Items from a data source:
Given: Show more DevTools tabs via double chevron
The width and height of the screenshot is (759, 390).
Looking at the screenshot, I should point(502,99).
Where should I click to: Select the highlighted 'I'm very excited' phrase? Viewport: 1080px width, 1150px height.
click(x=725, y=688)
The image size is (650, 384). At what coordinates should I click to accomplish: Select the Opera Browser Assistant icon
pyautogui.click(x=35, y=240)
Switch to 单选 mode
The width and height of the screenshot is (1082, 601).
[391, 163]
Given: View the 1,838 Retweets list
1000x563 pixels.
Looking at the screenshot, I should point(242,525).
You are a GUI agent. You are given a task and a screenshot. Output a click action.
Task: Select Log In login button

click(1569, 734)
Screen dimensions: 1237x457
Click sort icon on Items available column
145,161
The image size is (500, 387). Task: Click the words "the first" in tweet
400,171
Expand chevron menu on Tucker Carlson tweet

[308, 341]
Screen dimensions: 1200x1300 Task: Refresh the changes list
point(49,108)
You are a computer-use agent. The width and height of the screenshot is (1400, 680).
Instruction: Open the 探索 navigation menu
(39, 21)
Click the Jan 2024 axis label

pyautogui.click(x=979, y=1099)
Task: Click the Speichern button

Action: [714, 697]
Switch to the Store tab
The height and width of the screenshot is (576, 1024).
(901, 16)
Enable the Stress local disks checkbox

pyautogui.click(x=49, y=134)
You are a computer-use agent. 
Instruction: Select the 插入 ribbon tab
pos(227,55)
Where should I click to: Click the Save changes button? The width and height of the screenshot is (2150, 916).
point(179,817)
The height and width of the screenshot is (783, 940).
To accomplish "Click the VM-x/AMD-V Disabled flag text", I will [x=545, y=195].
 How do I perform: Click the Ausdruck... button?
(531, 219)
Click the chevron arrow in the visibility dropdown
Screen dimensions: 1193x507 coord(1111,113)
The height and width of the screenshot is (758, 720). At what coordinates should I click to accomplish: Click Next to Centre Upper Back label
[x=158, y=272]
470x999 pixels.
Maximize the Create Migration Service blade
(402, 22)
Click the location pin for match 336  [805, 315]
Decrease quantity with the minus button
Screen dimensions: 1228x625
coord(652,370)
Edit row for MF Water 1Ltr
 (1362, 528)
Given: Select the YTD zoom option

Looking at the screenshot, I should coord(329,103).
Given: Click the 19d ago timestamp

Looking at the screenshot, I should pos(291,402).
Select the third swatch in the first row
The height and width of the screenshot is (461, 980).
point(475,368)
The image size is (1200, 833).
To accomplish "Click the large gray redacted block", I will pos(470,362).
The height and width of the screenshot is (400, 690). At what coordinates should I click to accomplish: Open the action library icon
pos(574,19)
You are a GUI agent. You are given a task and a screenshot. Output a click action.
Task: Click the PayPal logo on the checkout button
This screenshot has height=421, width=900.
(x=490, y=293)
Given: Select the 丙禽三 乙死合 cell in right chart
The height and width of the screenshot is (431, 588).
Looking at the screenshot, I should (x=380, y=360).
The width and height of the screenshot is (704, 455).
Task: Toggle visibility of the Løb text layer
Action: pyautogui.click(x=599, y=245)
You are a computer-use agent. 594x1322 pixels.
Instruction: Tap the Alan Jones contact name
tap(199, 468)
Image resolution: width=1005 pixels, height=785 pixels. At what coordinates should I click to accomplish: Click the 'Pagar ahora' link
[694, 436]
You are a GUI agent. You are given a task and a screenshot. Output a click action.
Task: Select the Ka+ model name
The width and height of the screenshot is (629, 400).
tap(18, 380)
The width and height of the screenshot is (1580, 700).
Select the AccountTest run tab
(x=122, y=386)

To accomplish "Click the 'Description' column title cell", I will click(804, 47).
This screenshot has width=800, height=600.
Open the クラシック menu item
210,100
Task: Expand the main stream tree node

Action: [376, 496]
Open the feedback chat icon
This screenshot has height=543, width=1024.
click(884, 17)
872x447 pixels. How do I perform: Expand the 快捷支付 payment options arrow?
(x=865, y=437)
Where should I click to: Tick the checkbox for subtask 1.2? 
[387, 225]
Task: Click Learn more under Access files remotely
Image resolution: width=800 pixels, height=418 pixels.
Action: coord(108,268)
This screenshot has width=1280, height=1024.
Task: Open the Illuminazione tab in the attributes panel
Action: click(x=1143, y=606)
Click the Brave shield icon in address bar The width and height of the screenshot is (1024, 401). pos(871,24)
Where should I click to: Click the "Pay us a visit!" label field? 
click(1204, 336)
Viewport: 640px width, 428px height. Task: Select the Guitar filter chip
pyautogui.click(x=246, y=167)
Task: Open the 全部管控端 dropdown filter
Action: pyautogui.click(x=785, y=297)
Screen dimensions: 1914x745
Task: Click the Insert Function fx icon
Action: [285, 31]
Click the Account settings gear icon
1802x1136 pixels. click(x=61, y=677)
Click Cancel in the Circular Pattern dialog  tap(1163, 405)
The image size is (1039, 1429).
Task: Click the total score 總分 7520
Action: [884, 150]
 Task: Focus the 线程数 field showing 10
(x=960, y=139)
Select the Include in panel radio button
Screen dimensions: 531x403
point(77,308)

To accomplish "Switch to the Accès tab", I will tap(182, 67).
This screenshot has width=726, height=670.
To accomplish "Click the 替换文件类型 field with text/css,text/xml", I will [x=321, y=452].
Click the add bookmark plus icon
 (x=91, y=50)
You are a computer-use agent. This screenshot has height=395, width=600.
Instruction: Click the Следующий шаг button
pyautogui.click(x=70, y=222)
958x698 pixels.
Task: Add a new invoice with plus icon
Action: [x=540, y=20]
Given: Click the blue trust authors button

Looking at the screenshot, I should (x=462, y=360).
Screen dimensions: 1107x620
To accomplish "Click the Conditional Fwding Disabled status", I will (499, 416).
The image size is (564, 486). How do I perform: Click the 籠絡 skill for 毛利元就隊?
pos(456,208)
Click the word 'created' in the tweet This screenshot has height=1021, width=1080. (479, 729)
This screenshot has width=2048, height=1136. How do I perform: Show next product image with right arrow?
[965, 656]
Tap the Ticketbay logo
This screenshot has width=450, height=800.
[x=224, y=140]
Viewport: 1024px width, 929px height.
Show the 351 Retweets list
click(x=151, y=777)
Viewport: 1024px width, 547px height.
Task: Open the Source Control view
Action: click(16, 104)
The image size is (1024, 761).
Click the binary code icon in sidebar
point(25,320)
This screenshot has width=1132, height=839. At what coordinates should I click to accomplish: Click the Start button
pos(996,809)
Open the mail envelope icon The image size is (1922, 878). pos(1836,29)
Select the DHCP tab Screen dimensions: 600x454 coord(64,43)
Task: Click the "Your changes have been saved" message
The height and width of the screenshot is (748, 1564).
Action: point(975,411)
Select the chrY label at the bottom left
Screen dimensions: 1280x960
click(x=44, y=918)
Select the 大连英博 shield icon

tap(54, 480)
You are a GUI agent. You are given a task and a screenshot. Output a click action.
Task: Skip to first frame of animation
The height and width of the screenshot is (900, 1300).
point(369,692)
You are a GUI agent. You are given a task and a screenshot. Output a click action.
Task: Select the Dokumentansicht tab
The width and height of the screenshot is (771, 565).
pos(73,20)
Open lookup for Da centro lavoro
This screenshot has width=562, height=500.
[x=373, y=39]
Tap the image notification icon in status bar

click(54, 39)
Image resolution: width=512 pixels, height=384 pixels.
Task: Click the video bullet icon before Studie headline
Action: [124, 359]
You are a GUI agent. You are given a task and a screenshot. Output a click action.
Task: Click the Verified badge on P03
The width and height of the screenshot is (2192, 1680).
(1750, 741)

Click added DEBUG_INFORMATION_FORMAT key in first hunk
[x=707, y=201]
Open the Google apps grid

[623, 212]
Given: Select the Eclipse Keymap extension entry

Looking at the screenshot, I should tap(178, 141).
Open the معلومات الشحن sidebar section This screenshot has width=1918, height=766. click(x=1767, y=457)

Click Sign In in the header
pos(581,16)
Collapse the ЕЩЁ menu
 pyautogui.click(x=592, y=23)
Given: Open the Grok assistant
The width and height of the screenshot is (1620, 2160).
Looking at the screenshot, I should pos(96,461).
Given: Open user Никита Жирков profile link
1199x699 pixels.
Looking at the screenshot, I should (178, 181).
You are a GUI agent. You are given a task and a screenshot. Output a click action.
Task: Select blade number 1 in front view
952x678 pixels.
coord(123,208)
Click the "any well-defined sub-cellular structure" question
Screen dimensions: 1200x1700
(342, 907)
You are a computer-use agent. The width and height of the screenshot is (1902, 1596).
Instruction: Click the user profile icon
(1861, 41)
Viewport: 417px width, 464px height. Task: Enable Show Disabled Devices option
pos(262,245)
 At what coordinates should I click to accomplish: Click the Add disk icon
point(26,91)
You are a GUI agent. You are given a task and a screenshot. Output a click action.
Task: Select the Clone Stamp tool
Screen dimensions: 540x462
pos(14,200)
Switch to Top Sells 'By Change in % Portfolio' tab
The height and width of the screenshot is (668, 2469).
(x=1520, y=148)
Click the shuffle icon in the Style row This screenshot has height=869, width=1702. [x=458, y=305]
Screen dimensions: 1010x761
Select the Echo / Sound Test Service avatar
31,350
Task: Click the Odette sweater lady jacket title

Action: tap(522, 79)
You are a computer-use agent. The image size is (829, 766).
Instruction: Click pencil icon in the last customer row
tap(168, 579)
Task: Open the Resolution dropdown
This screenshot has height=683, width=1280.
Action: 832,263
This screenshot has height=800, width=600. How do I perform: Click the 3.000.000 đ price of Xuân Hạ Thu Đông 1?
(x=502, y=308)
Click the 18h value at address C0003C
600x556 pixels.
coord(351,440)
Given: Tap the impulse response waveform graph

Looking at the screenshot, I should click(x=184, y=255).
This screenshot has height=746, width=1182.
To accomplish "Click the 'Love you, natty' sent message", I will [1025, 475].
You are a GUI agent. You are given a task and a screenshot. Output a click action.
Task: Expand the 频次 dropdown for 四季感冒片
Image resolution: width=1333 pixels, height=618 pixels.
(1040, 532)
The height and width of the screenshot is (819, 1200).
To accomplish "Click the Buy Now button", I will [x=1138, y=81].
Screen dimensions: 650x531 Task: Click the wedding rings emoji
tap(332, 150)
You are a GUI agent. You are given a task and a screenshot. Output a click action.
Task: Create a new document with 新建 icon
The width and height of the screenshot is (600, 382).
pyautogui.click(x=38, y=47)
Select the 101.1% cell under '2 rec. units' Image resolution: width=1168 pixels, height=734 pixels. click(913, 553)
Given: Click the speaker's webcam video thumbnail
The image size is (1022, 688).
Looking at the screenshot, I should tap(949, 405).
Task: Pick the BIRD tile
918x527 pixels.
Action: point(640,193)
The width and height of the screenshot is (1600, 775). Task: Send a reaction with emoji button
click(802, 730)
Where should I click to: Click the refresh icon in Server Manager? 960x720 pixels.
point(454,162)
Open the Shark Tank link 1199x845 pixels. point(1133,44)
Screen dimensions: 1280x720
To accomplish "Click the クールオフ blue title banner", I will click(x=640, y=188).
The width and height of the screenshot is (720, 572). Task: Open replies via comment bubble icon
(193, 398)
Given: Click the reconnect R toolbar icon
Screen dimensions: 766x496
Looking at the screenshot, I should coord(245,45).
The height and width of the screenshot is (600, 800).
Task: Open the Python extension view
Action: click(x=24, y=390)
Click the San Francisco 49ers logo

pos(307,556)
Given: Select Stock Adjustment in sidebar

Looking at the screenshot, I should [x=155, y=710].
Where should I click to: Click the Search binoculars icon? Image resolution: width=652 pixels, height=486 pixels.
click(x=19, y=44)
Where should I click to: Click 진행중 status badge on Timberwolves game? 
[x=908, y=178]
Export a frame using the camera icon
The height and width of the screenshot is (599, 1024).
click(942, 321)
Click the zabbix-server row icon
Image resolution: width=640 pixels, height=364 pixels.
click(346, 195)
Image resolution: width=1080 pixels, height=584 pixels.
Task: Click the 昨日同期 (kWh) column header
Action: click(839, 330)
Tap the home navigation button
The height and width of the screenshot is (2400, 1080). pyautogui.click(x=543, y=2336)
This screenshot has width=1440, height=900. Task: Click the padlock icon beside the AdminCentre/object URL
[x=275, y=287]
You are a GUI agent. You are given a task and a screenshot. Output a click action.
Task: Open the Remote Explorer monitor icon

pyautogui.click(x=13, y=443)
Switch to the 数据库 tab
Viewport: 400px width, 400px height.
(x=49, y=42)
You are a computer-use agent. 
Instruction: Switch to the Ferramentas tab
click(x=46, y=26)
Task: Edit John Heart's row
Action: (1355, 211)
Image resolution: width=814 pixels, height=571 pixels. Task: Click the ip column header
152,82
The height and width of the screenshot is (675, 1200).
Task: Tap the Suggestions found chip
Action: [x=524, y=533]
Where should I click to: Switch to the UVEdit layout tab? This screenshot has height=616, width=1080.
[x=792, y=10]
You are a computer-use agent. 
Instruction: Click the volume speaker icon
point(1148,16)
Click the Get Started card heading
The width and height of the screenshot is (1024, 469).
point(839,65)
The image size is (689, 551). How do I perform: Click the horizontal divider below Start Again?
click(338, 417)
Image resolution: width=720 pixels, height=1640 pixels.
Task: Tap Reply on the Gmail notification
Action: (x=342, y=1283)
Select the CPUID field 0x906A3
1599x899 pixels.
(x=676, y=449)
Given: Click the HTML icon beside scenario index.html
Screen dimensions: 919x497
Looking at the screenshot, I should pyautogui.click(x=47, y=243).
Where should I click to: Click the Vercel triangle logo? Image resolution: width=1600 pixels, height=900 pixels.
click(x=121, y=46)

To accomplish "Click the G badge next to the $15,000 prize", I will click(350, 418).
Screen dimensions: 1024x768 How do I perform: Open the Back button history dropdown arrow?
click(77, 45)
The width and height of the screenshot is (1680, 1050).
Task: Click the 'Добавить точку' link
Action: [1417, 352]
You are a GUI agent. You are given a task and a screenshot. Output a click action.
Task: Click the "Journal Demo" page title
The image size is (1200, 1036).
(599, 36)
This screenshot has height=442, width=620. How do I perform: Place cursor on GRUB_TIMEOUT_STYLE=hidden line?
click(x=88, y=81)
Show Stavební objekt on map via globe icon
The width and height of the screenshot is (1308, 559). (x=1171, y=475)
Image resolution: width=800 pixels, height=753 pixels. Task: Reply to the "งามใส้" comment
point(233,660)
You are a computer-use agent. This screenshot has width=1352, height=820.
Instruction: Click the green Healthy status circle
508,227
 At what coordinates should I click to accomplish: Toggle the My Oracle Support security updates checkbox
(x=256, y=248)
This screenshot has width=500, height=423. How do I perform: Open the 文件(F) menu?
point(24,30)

**Action item**: In the entries above, find the line with "Screen dimensions: 650x531" and the line with "Export a frame using the camera icon", then restate word for word both of them and every line between, with nothing more.

**Response area**:
Screen dimensions: 650x531 Task: Click the wedding rings emoji
tap(332, 150)
You are a GUI agent. You are given a task and a screenshot. Output a click action.
Task: Create a new document with 新建 icon
The width and height of the screenshot is (600, 382).
pyautogui.click(x=38, y=47)
Select the 101.1% cell under '2 rec. units' Image resolution: width=1168 pixels, height=734 pixels. click(913, 553)
Given: Click the speaker's webcam video thumbnail
The image size is (1022, 688).
Looking at the screenshot, I should tap(949, 405).
Task: Pick the BIRD tile
918x527 pixels.
Action: point(640,193)
The width and height of the screenshot is (1600, 775). Task: Send a reaction with emoji button
click(802, 730)
Where should I click to: Click the refresh icon in Server Manager? 960x720 pixels.
point(454,162)
Open the Shark Tank link 1199x845 pixels. point(1133,44)
Screen dimensions: 1280x720
To accomplish "Click the クールオフ blue title banner", I will click(x=640, y=188).
The width and height of the screenshot is (720, 572). Task: Open replies via comment bubble icon
(193, 398)
Given: Click the reconnect R toolbar icon
Screen dimensions: 766x496
Looking at the screenshot, I should coord(245,45).
The height and width of the screenshot is (600, 800).
Task: Open the Python extension view
Action: click(x=24, y=390)
Click the San Francisco 49ers logo

pos(307,556)
Given: Select Stock Adjustment in sidebar

Looking at the screenshot, I should [x=155, y=710].
Where should I click to: Click the Search binoculars icon? Image resolution: width=652 pixels, height=486 pixels.
click(x=19, y=44)
Where should I click to: Click 진행중 status badge on Timberwolves game? 
[x=908, y=178]
Export a frame using the camera icon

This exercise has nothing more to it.